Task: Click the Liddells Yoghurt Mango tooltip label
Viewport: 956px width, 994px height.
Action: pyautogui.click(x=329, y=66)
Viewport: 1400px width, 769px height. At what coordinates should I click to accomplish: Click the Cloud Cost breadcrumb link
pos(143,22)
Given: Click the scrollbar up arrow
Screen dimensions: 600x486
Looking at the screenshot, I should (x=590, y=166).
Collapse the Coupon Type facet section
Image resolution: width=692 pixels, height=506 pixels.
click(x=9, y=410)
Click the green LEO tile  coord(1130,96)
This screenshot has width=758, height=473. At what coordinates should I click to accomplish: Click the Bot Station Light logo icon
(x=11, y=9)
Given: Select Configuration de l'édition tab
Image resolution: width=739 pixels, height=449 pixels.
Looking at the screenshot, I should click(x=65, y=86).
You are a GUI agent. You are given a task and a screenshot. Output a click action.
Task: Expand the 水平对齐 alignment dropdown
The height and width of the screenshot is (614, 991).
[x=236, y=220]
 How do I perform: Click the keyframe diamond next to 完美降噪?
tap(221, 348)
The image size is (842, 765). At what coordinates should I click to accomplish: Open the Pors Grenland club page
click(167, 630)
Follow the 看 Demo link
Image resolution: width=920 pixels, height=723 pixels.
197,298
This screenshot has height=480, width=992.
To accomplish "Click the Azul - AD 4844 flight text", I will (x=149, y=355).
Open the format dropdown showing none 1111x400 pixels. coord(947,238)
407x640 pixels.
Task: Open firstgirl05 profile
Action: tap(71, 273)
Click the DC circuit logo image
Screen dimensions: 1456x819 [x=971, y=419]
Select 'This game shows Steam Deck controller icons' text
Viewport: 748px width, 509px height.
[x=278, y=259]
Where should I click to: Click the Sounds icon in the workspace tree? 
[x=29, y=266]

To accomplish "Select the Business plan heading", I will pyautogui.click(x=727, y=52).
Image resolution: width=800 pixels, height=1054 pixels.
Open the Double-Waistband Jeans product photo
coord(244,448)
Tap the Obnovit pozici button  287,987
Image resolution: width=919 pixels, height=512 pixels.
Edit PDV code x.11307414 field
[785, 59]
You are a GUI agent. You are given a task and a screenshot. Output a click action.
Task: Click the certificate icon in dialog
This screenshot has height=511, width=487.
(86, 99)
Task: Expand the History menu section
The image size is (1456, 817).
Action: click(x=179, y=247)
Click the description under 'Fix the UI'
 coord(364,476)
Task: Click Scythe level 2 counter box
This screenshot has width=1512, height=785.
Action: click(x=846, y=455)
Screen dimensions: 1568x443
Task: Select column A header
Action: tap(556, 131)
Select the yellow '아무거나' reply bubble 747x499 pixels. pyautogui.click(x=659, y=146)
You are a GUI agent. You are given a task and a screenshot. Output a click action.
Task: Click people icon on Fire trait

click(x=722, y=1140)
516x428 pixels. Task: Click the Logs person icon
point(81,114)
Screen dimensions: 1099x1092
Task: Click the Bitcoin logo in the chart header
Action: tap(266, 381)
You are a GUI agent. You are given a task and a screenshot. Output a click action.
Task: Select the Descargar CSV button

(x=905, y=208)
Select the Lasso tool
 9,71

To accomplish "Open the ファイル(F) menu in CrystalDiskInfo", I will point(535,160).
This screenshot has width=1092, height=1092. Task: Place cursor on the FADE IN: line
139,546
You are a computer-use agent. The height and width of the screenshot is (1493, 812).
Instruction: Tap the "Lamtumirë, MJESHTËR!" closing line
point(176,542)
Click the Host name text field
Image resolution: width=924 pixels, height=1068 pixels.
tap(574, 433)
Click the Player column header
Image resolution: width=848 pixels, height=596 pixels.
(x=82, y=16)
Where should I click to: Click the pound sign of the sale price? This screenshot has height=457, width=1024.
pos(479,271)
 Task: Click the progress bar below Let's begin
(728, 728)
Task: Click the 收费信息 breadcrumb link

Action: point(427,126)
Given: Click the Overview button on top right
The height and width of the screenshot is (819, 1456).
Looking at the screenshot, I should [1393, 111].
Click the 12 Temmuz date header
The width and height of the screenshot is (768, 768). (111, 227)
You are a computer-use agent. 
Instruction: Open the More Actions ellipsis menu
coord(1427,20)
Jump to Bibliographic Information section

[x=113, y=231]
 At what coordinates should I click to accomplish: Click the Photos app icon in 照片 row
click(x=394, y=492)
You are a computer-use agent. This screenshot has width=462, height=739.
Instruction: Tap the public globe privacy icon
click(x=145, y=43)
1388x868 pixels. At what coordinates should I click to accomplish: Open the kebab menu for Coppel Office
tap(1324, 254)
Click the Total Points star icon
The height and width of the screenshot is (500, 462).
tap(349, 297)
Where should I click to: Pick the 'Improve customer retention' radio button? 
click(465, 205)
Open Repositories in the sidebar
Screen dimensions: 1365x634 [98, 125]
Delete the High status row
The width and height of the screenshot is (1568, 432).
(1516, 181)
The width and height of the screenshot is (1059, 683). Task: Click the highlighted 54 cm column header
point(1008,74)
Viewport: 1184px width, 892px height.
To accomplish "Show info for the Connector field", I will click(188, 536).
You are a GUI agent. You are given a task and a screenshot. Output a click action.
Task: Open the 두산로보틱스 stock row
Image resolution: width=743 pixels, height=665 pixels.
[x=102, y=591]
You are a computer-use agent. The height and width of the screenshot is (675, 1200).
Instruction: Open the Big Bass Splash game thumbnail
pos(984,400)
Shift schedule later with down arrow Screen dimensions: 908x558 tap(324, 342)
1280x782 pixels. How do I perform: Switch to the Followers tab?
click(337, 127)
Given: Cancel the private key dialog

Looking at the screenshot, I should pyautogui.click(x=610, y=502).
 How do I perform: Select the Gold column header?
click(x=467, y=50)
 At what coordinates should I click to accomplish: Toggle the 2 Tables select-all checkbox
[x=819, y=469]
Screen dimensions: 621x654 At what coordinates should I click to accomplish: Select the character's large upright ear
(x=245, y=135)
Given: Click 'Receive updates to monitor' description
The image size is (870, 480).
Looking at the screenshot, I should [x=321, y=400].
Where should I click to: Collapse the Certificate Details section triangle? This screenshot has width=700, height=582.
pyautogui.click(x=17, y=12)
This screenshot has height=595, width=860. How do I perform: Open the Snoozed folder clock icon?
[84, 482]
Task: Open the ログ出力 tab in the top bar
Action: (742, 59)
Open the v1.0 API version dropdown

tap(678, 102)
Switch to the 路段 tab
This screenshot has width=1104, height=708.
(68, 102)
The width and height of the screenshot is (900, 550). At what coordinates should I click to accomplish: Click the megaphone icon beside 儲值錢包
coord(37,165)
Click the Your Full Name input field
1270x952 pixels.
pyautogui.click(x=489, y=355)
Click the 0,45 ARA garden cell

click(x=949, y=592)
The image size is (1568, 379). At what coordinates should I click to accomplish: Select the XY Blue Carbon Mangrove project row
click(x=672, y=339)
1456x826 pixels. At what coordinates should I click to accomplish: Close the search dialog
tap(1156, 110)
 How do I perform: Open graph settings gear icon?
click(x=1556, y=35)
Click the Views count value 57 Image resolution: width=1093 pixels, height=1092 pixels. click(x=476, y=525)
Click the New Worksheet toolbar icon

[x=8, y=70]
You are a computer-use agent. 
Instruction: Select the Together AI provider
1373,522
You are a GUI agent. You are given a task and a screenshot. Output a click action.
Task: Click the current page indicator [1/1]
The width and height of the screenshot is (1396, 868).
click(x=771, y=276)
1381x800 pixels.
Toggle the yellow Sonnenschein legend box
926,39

+--

**Your objective:**
Copy the rows above word for word, from the line containing "Given: Select Configuration de l'édition tab" through the line containing "Select the yellow", including both of those lines.

**Expected answer:**
Given: Select Configuration de l'édition tab
Image resolution: width=739 pixels, height=449 pixels.
Looking at the screenshot, I should click(x=65, y=86).
You are a GUI agent. You are given a task and a screenshot. Output a click action.
Task: Expand the 水平对齐 alignment dropdown
The height and width of the screenshot is (614, 991).
[x=236, y=220]
 How do I perform: Click the keyframe diamond next to 完美降噪?
tap(221, 348)
The image size is (842, 765). At what coordinates should I click to accomplish: Open the Pors Grenland club page
click(167, 630)
Follow the 看 Demo link
Image resolution: width=920 pixels, height=723 pixels.
197,298
This screenshot has height=480, width=992.
To accomplish "Click the Azul - AD 4844 flight text", I will (x=149, y=355).
Open the format dropdown showing none 1111x400 pixels. coord(947,238)
407x640 pixels.
Task: Open firstgirl05 profile
Action: tap(71, 273)
Click the DC circuit logo image
Screen dimensions: 1456x819 [x=971, y=419]
Select 'This game shows Steam Deck controller icons' text
Viewport: 748px width, 509px height.
[x=278, y=259]
Where should I click to: Click the Sounds icon in the workspace tree? 
[x=29, y=266]

To accomplish "Select the Business plan heading", I will pyautogui.click(x=727, y=52).
Image resolution: width=800 pixels, height=1054 pixels.
Open the Double-Waistband Jeans product photo
coord(244,448)
Tap the Obnovit pozici button  287,987
Image resolution: width=919 pixels, height=512 pixels.
Edit PDV code x.11307414 field
[785, 59]
You are a GUI agent. You are given a task and a screenshot. Output a click action.
Task: Click the certificate icon in dialog
This screenshot has height=511, width=487.
(86, 99)
Task: Expand the History menu section
The image size is (1456, 817).
Action: click(x=179, y=247)
Click the description under 'Fix the UI'
 coord(364,476)
Task: Click Scythe level 2 counter box
This screenshot has width=1512, height=785.
Action: click(x=846, y=455)
Screen dimensions: 1568x443
Task: Select column A header
Action: tap(556, 131)
Select the yellow '아무거나' reply bubble 747x499 pixels. pyautogui.click(x=659, y=146)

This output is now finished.